Thanks For The Reply. I Have Not Had Many People Respond To My Latest Posts. What Type Of Birds Do You Raise? I Have The American Fantail, The Indian's, And Moden's Aswell.


----------



## Lovebirds (Sep 6, 2002)

tboycountry said:


> Thanks For The Reply. I Have Not Had Many People Respond To My Latest Posts. What Type Of Birds Do You Raise? I Have The American Fantail, The Indian's, And Moden's Aswell.

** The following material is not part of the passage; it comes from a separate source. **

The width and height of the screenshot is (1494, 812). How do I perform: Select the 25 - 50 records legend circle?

I raise homers. You can visit my web site below under my name. Sorry you haven't gotten many replies. Just so you know.......I'm getting ready to leave for a few hours.....don't want you to think I don't WANT to reply.


----------



## tboycountry (Oct 28, 2008)

thanks again for the reply. Does anyone have an answer to the question about indians that cant fly, or wont. I have a cock thats seems to not know how. Will he ever learn to fly. I have built a rung system but he even then wont go up to roost. even if his mate it in a next box.??????? WONDERING.


----------



## Lovebirds (Sep 6, 2002)

tboycountry said:


> thanks again for the reply. Does anyone have an answer to the question about indians that cant fly, or wont. I have a cock thats seems to not know how. Will he ever learn to fly. I have built a rung system but he even then wont go up to roost. even if his mate it in a next box.??????? WONDERING.

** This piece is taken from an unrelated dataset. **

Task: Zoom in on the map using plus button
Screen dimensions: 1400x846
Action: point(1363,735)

I don't know much about fantails.......Indian or the other breed.........Is it a younger bird, older bird, in between?


----------



## tboycountry (Oct 28, 2008)

seems to be a younger bird maybe this year or last. but not a fledgeling


----------



## tboycountry (Oct 28, 2008)

I think it may have been in a small cage and jut didnt have to fly


----------



## Lovebirds (Sep 6, 2002)

I guess being in a small cage could account for it. Have you ever tried picking it up and dropping it from about 2 or 3 feet to see what it does? Don't drop it from high enough to hurt it, but maybe, if it figured out what it's wings are for, it would start flying. Or you could hold it in your hands with it's feet between your fingers and wave your hand up and down to get him to flap his wings.


----------



## tboycountry (Oct 28, 2008)

I have seen it glide down to eat and sun its self. but never tried the other. will try that today.


----------